Man, painful watching how awkward it is on a big rock trail like PSM. I’ve done it 11 times, most recently in March, mostly in my own 2-door Jeep but probably 3 times in rental Jeeps from Twisted Jeeps in town. I’ve watched a lot of Jeeps and other live-axle off-road vehicles do it, and I’m so used to the body staying close to level and the tires “reaching down” to the rock below on one side and squishing up into the flat-fendered wheel well on the other side. Watching the poor 110 twist itself up into the air with the tires staying right up against the body was painful. It looked like it was close to toppling half of that video.

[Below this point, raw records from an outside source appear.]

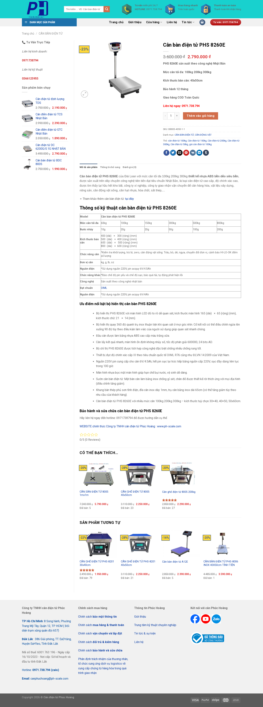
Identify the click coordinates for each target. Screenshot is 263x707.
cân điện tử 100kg (177, 140)
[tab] (89, 167)
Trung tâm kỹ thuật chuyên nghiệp (155, 625)
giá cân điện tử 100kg (200, 144)
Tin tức (188, 22)
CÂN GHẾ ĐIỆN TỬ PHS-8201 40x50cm (138, 563)
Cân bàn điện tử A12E (175, 561)
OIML (104, 288)
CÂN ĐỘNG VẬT (203, 134)
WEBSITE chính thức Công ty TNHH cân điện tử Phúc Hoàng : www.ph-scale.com (131, 426)
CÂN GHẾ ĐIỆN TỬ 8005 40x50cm (135, 493)
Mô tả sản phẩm (89, 167)
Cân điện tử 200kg (217, 140)
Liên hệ (172, 22)
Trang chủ (116, 22)
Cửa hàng (154, 22)
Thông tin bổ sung (110, 167)
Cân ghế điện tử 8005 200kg (178, 492)
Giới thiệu (134, 22)
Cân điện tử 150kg (197, 140)
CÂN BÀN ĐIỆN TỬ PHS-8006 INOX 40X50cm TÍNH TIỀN (220, 563)
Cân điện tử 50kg (179, 144)
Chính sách (97, 616)
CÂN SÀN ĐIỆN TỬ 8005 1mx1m (94, 493)
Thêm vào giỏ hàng (200, 116)
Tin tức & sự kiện (145, 633)
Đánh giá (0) (129, 167)
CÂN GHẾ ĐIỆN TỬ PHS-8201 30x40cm (97, 563)
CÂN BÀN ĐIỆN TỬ (50, 33)
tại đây (129, 199)
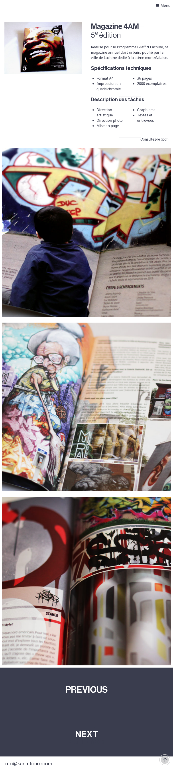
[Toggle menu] (163, 5)
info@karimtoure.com (28, 763)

that confirms something I’ve already known: Now that I’ve sold my Jeep to a buddy, the Defender is for getting to Moab; built Rubicons from Twisted are for doing the trails.
Last edited by NoGaBiker; Jul 14, 2021 at 10:32 PM.
Man, painful watching how awkward it is on a big rock trail like PSM. I’ve done it 11 times, most recently in March, mostly in my own 2-door Jeep but probably 3 times in rental Jeeps from Twisted Jeeps in town. I’ve watched a lot of Jeeps and other live-axle off-road vehicles do it, and I’m so used to the body staying close to level and the tires “reaching down” to the rock below on one side and squishing up into the flat-fendered wheel well on the other side. Watching the poor 110 twist itself up into the air with the tires staying right up against the body was painful. It looked like it was close to toppling half of that video.
that confirms something I’ve already known: Now that I’ve sold my Jeep to a buddy, the Defender is for getting to Moab; built Rubicons from Twisted are for doing the trails.
I’m actually pretty impressed at the engineering required to still be a competent off road vehicle with that super stiff unibody chassis. The fact that it can traverse obstacles as well as it can with less than 4 wheels on the ground, because the transfer case is able to on the fly figure out the wheels that need power (and which dont) and apply it is marvelous.
Gotta say: 35" tires & a 2" lift is a pretty tame "build" for what most of the folks out there are doing to their 4x4's. To take what is essentially a weekend mod to Moab shows what massive capabilities the truck has. And it is a sweet ride to the trail.
So, as a buddy always told me who was a Navy SEAL: if it looks stupid and works, it's not stupid.
It didn't have to be that sketchy. The spotter was useless. Wheels were far to passenger, needed to straighten out until top of the rock, then turn passenger.
Made for a nice tippy shot - we call that doing the rock crawling version of the "jeep wave".
Oh, I'm impressed and all that he made it, especially with the sketchy spotting; just pointing out that the Defender's the wrong tool for the job. I was even more impressed with the old guy in the YouTube video doing parts of Elephant Hill in a Crown Vic with his dog running alongside a few years ago (filmed and posted by somebody else), but that doesn't make the CV the right tool for the job, either.
You'll find this funny. In April 2017 I was out there with my Jeep for 3 weeks; met up with a couple dudes from CO airing down at the parking lot entrance to Poison Spider and we ran it together. Near the top of the waterfall we had to stop because of this:
Testing on the 2018 JLUR in camo (like that disguises it!) and they had managed to high-center it. The Jeep engineers up on the hill asked us to ****** him off so the other guy threw him a line and pulled him back off of it. They weren't happy engineers; they had been sawing at it for a few minutes when we got there and couldn't get it off. No idea why with that many men they didn't just lift a corner and push or pull it off.